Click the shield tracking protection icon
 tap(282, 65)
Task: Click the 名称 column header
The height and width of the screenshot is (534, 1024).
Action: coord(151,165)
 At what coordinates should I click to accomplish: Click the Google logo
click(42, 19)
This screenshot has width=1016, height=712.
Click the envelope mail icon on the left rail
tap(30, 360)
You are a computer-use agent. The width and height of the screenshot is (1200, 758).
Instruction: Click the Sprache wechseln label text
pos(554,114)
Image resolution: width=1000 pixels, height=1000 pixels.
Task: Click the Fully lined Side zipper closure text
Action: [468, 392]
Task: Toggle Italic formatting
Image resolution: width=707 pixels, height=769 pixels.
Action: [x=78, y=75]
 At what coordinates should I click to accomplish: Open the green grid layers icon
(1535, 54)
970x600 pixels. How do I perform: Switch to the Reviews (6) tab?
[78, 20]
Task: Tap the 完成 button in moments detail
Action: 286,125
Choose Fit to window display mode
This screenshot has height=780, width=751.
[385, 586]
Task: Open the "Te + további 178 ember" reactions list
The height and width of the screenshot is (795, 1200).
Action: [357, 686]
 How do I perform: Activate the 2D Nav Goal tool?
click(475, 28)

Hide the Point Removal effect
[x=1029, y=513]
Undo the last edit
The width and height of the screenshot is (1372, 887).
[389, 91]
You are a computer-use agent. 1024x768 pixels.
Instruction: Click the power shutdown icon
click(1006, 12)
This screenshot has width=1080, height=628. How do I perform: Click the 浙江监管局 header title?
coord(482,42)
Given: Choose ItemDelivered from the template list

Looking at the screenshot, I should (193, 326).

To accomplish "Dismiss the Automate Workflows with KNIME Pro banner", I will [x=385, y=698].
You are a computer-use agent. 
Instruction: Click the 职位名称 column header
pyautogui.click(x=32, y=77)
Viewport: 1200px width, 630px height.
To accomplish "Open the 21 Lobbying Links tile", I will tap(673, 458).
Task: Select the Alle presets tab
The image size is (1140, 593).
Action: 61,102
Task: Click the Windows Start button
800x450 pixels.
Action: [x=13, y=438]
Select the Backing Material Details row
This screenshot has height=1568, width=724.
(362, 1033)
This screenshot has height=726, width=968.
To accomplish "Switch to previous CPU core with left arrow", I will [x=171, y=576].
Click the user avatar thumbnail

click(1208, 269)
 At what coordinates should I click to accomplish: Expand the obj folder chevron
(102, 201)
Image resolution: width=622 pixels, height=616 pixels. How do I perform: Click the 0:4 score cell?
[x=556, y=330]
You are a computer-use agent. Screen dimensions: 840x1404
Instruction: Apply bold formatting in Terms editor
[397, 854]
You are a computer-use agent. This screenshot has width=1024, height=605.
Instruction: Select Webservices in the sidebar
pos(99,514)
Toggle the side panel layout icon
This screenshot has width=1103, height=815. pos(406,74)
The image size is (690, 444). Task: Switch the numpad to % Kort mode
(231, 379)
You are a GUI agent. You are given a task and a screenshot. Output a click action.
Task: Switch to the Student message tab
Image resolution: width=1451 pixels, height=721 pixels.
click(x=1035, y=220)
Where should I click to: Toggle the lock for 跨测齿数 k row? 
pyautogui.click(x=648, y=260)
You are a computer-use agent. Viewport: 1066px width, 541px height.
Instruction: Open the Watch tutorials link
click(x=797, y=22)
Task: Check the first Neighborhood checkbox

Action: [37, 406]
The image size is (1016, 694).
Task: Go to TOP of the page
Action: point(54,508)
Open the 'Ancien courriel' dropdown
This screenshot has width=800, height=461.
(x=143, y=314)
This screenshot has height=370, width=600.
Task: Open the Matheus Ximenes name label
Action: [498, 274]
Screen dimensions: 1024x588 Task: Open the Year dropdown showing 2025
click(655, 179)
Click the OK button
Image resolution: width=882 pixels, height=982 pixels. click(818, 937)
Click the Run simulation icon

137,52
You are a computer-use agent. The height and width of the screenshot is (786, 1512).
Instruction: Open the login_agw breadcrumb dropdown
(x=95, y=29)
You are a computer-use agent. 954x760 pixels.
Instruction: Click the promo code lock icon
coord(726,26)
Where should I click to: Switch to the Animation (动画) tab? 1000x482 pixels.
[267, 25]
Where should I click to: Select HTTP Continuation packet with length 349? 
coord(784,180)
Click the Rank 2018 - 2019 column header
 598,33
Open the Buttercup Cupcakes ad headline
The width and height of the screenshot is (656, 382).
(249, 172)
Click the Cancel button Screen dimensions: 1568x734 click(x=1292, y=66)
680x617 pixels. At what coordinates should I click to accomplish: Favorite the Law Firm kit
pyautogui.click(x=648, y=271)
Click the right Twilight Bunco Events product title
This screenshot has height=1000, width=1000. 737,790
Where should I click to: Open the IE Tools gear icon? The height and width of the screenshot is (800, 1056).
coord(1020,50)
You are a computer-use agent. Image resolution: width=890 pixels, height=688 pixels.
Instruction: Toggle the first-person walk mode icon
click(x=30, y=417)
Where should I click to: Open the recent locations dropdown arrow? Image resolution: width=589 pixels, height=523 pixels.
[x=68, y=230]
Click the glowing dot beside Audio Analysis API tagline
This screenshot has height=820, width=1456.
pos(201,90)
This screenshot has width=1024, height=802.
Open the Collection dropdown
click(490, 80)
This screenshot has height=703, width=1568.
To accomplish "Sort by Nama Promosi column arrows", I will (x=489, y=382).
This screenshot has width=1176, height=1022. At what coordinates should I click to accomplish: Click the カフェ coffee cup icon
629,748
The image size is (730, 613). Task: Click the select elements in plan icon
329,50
_ _ _
=== What you have to do ===
Restate, word for word, the final stretch of the entries above: the line containing "Open the Collection dropdown" and every line after it, up to and including the last.

=== Response to this task ===
Open the Collection dropdown
click(490, 80)
This screenshot has height=703, width=1568.
To accomplish "Sort by Nama Promosi column arrows", I will (x=489, y=382).
This screenshot has width=1176, height=1022. At what coordinates should I click to accomplish: Click the カフェ coffee cup icon
629,748
The image size is (730, 613). Task: Click the select elements in plan icon
329,50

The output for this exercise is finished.